− No bebo, gracias.
− Usted se lo pierde. No se ve un tokai como éste todos los días.
− Disfrútelo a mi salud, señor Bukowski.
− Charlie, por favor.
− No creo que deba…
− Es una tontería preocuparse tanto por lo que se debe o no se debe hacer. Por mucho que la sociedad se empeñe, no te llamaría señora Austen ni por todo el oro del mundo…
− Claro que no; señorita, en todo caso –le interrumpió ella.
− Jane es un nombre precioso. No lo desperdicies.
− Como prefiera −, suspiró ella, resignada ante la terquedad del viejo escritor.
Se sentó en un sillón enfrente de la dama, a espaldas de la ventana. Así podía disfrutar de la luz que ella acaparaba y observó su corsé con la curiosidad de un niño. Jane no perdió el tiempo:
− He venido por Clarisse. Tengo algunas preguntas.
− Esa loca del diablo −, rió él −. ¿Amiga tuya?
− No se te ocurra hablar así de ella −, respondió Jane desechando su cortesía por un momento −. Es una extraordinaria mujer y, perdona que te lo diga, no te la mereces.
− Ya veo que sí sois amigas.
− No deja de hablarme de ti…
− Eso es perfectamente normal -, sonrió como un lobo.
− Y a juzgar por lo que me ha contado, no has sido muy honesto con ella.
− Si es por el asunto de la puta, no tienes ningún derecho a recriminarme nada. Clarisse es una mojigata. Encantadora e inteligente, pero una mojigata. Y yo no acostumbro, al contrario que tú, a reprimir mis impulsos.
Jane no pudo hacer otra cosa que enmudecer, los ojos como los de un búho. Le habría gustado que el viejo no fuera tan débil ni estuviera tan enfermo para poder partirle la cara.
− Apuesto a que ahora mismo querrías partirme la cara, pero te lo impide tu puritana educación −, se mofó él.
− No, me lo impide mi sentido común. Y aunque tengo impulsos, como tú los llamas, soy yo quien elige lo que hacer, mi cerebro, no mi estómago −, y se envalentonó, una vez empezó a soltarse −, y no debería extrañarte que una mujer no quiera acostarse contigo. Excepto las prostitutas, claro.
− Oh, una forma muy británica de decirme que doy asco.
− Asco no, Charles. Das pena. No esperaba esto del hombre que escribía aquellas cartas a Clarisse. Te creía un tipo brillante.
El viejo esbozó una sonrisa.
− ¿Crees que no amo a las mujeres, que por eso me acuesto con putas?
− Creo que muchos hombres obtienen más de lo que se merecen de las mujeres. Y tú, en concreto, no pareces amar más que a ti mismo. Y de las mujeres de la calle, prefiero no hablar.

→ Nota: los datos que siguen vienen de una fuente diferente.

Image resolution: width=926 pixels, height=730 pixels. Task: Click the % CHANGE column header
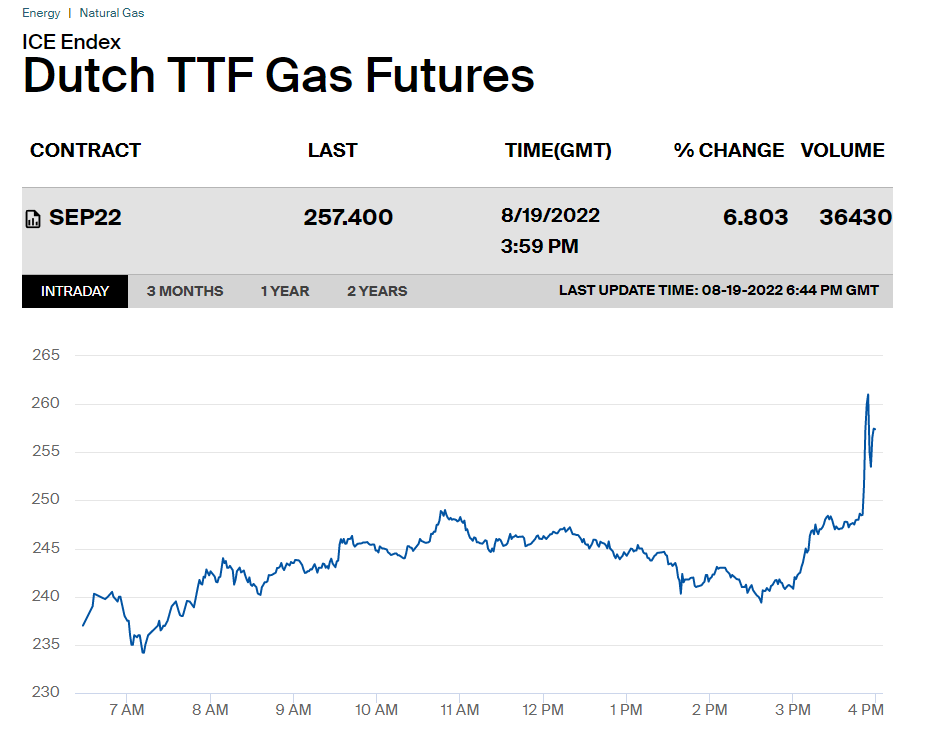[x=729, y=150]
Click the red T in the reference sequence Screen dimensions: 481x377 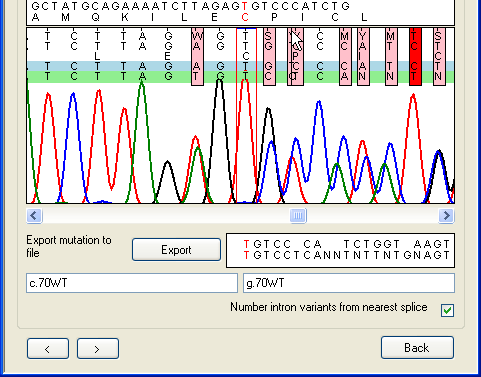245,6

− No me jodas, Jane. Soy muy mayor, he hecho muchas cosas en mi vida, y de lo único de lo que puedo estar orgulloso es de haber amado a las mujeres. A todas sin excepción, desde mi madre hasta la puta con la que me acosté anoche, pasando por mis novias, aventuras y ex mujeres. Si nos limitamos a las que han sido mi pareja, déjame preguntarte algo. ¿Tú piensas que una mujer se acuesta con un hombre si no puede obtener alguna garantía?
− Pues… no, supongo que no. Pero depende de a qué garantías te refieres.
− Algunas quieren amor y sexo, sin compromiso ni formalidades, sin nada más –ésas son mis preferidas, las divertidas, pero también las más raras −. Otras quieren una relación seria, probablemente larga y que termine en una casa con hijos, como tu amiga Clarisse; estos ejemplares nunca te avisan antes de sus intenciones. Otro tipo de mujeres quieren exprimirte y manipularte. Otras quieren dinero. Al menos las putas te dicen antes qué es lo que esperan de ti, tú se lo das de antemano, y para mí, que simplemente quiero pasar un buen rato y recordar por qué me gusta tanto ser un hombre, son más honestas que la mayoría de las mujeres. Esa honestidad es un valor jodidamente raro, y no las hace menos mujeres, por eso las quiero. No puedo querer a una sola persona, dudo que lo soportáramos ambos. Eso es lo que Clarisse no entendió.
Jane se sorprendió de haberle entendido. No podía decir nada en contra de la verdad, ni de los sentimientos de aquel viejo, ni tampoco en contra de su amiga, a la que era leal. Optó por callarse.
− Y veo que tú sí lo entiendes −, le sonrió el viejo, entendiendo el silencio.